■ **本文抜粋**:
*-*-*

遊爺雑記帳

ブログを始めてはや○年。三日坊主にしては長続きしています。平和で美しい日本が滅びることがないことを願ってやみません。

中国 経済成長の壁『中所得国の罠』を乗り越えられるか

2011-08-28 00:05:03 | 中国 全般
 いつも言い続けていることですし、諸兄もご承知のことですが、中国の経済発展は日米が始めたビジネスモデルの「世界の工場」の役割に負うものでした。安価な労働力や投資環境(土地や建設費)と人民元の安値維持などによる輸出競争力により実現されました。そして、世界第二位のGDPを誇る国家となったのですね。
 それでも中国は、時によって発展途上と立場を使い分けますが、一人当たりGDPでみると、4,500ドルと"中進国"になったばかりだという事実があるからです。さすがに発展途上国は言い過ぎです。
 そして少子高齢化の顕在化が迫ってきている今、『中所得国(中進国)の罠』が中国で話題になっているのだそうです。
 







【緯度経度】北京・山本勲 中国を待ち受ける「中所得国の罠」(8/27 産経)

*-*-*

■ **提供資料**:
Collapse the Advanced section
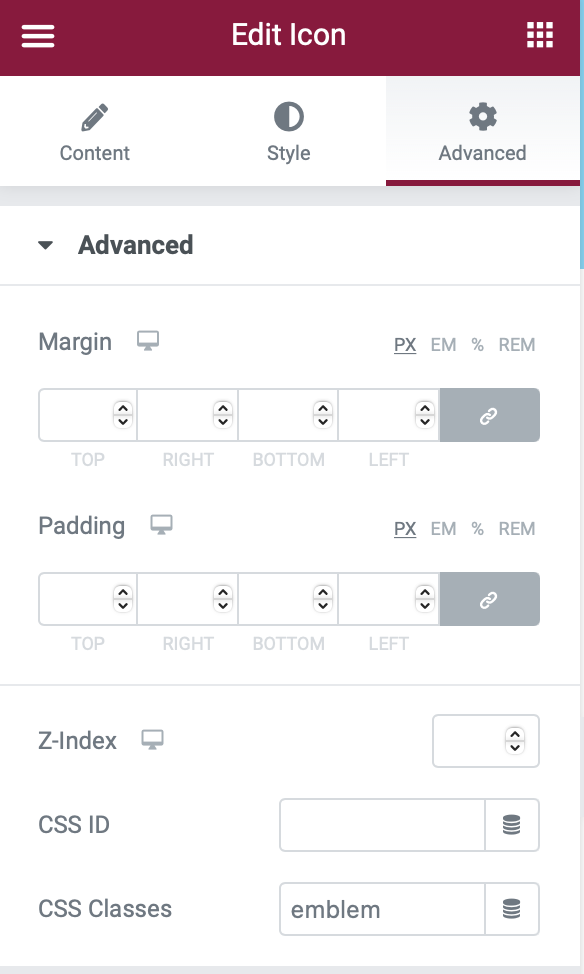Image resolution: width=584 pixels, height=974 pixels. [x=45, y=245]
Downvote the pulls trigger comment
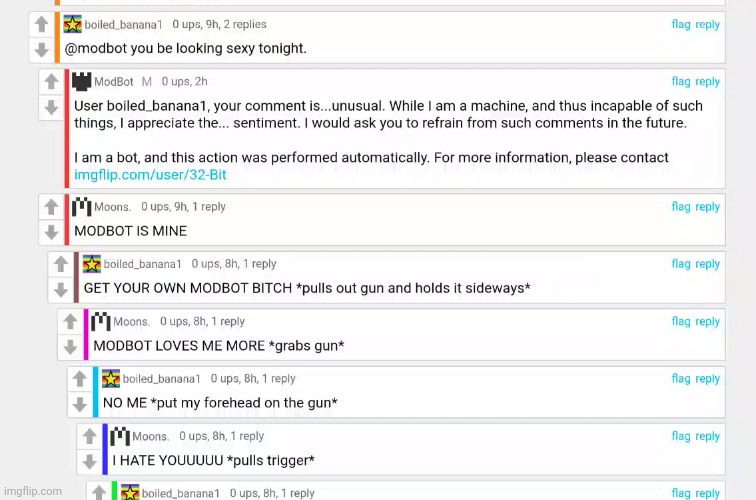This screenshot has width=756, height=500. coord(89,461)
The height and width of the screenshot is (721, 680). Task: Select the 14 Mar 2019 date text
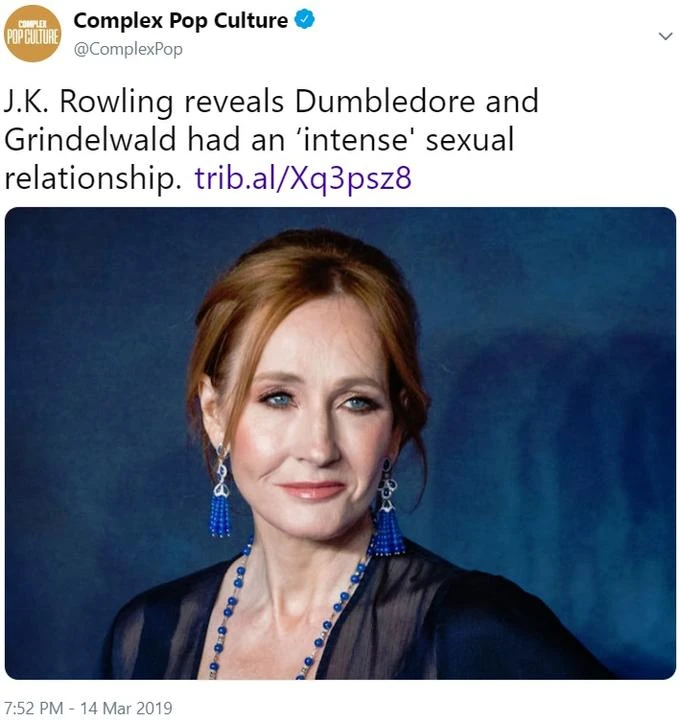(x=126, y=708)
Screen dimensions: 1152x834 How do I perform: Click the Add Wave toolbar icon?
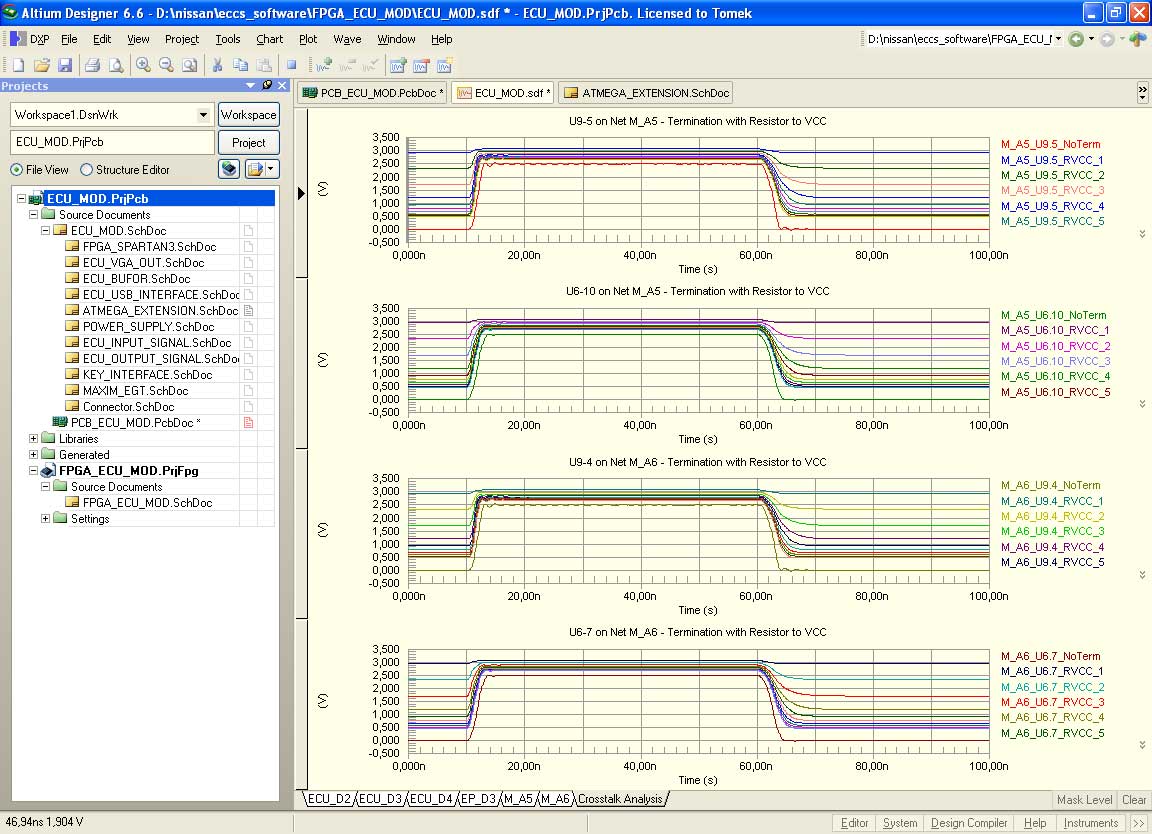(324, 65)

*-*-*

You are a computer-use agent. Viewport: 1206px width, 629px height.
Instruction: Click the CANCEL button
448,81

*-*-*

■ **課題文 1**:
中国経済の記事で、中国の輸出競争力を生んだものとして挙げられている要素をすべて書き出すこと。
■ **課題文 2**:
中国経済の記事のうち、「2011-08-28 00:05:03 | 中国 全般」から「題になっているのだそうです。」までを一字も変えずに書き写すこと。

■ **解答 1**:
・安価な労働力
・投資環境(土地や建設費)
・人民元の安値維持

■ **解答 2**:
2011-08-28 00:05:03 | 中国 全般
 いつも言い続けていることですし、諸兄もご承知のことですが、中国の経済発展は日米が始めたビジネスモデルの「世界の工場」の役割に負うものでした。安価な労働力や投資環境(土地や建設費)と人民元の安値維持などによる輸出競争力により実現されました。そして、世界第二位のGDPを誇る国家となったのですね。
 それでも中国は、時によって発展途上と立場を使い分けますが、一人当たりGDPでみると、4,500ドルと"中進国"になったばかりだという事実があるからです。さすがに発展途上国は言い過ぎです。
 そして少子高齢化の顕在化が迫ってきている今、『中所得国(中進国)の罠』が中国で話題になっているのだそうです。